Pastor diz que o sangue e as feridas dos LGBT estão nas mãos dos crentes

John Pavlovitz, que recentemente prometeu amar seus filhos caso eles se revelem gays, diz que legado dos cristãos em relação à comunidade LGBT não é de amor

por James Cimino

No mês passado eu publiquei aqui um texto do pastor americano John Pavlovitz. O texto em geral foi muito bem recebido, por cristãos inclusive, mas houve alguns comentários de pessoas de alma obscura acusando o pastor de ser um “falso pastor”, que “distorce” a palavra de Deus.

Relendo seu blog, descobri que o próprio John Pavlovitz recebeu esse tipo de comentário e fez um texto sobre “distorção”. Chama-se “Amor Distorcido” e fala sobre o que ele acha de cristãos que propagam ódio a crianças e adolescentes homossexuais.

As palavras do pastor John me trouxeram alívio e me lembraram de toda a culpa que eu carregava quando na adolescência percebi minha inclinação a gostar de meninos. Batizado como presbiteriano, fui ensinado que meus sentimentos eram uma aberração que me condenariam ao inferno. Mas me lembro de um dia ter chegado à seguinte conclusão: ora, se Deus fez as pessoas todas, eu inclusive, e como tenho certeza de que não escolhi ser assim, provavelmente Deus me ama como eu sou, afinal, Deus é amor e fez todas as criaturas a sua imagem e semelhança. Ouvir isso de mim me libertou, mas ouvir o mesmo de um pastor me deu aquilo que toda igreja deveria dar: acolhimento. Leiam o texto do pastor John abaixo.

======

### Lista de tarefas
A – Segundo o texto, qual é o nome do texto que John Pavlovitz escreveu sobre "distorção"?
B – Diga se cada frase abaixo está de acordo com o texto, respondendo sim ou não e citando as palavras do texto que decidem: (i) Quem escreve foi batizado como presbiteriano. (ii) O texto do pastor publicado no mês passado foi mal recebido pela maioria. (iii) John Pavlovitz prometeu amar os filhos caso eles se revelem gays.

### Material fornecido
======

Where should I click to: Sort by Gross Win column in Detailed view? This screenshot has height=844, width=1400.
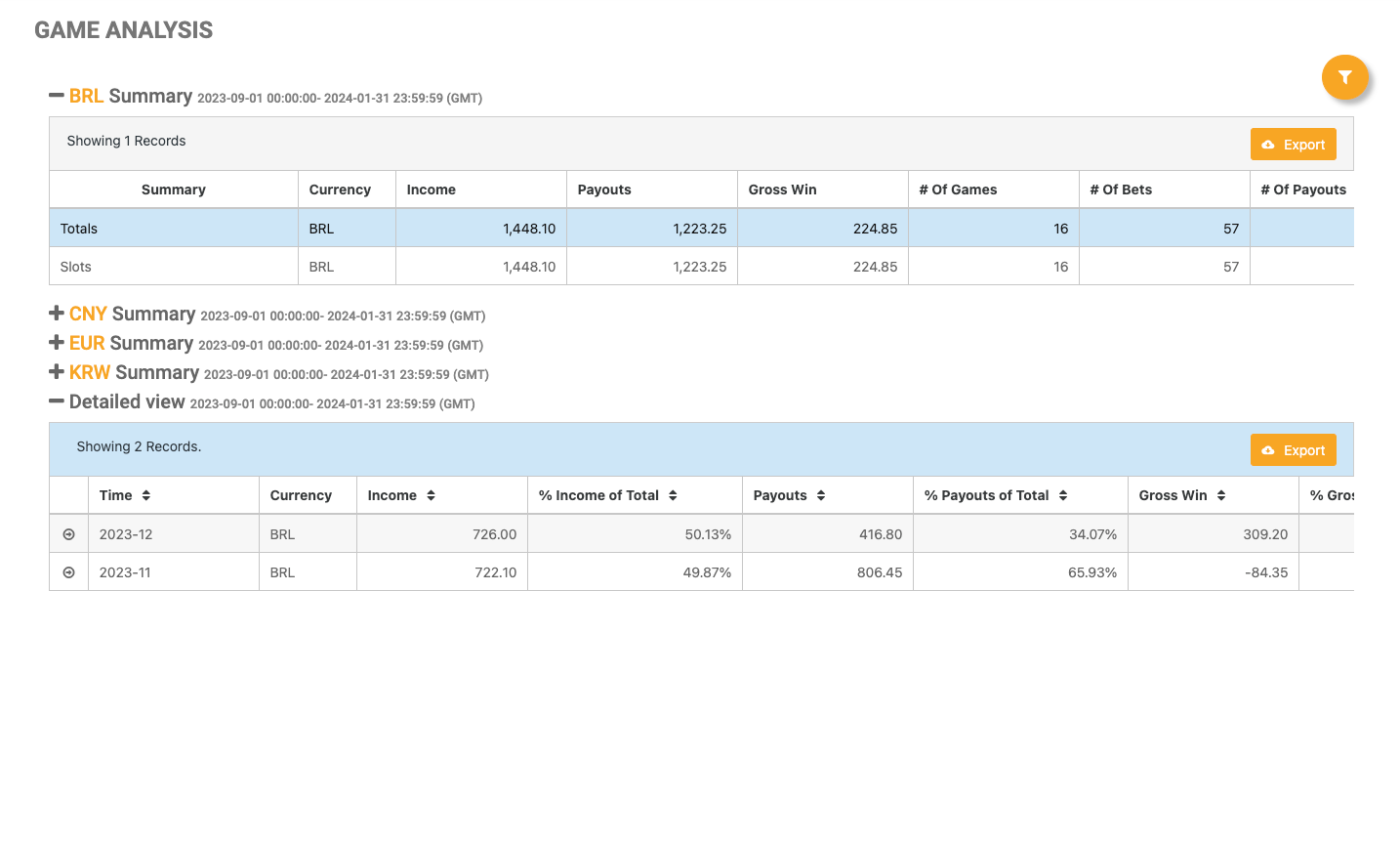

======

### Respostas
A – "Amor Distorcido".

B –
(i) Sim: "Batizado como presbiteriano"
(ii) Não: "O texto em geral foi muito bem recebido"
(iii) Sim: "recentemente prometeu amar seus filhos caso eles se revelem gays"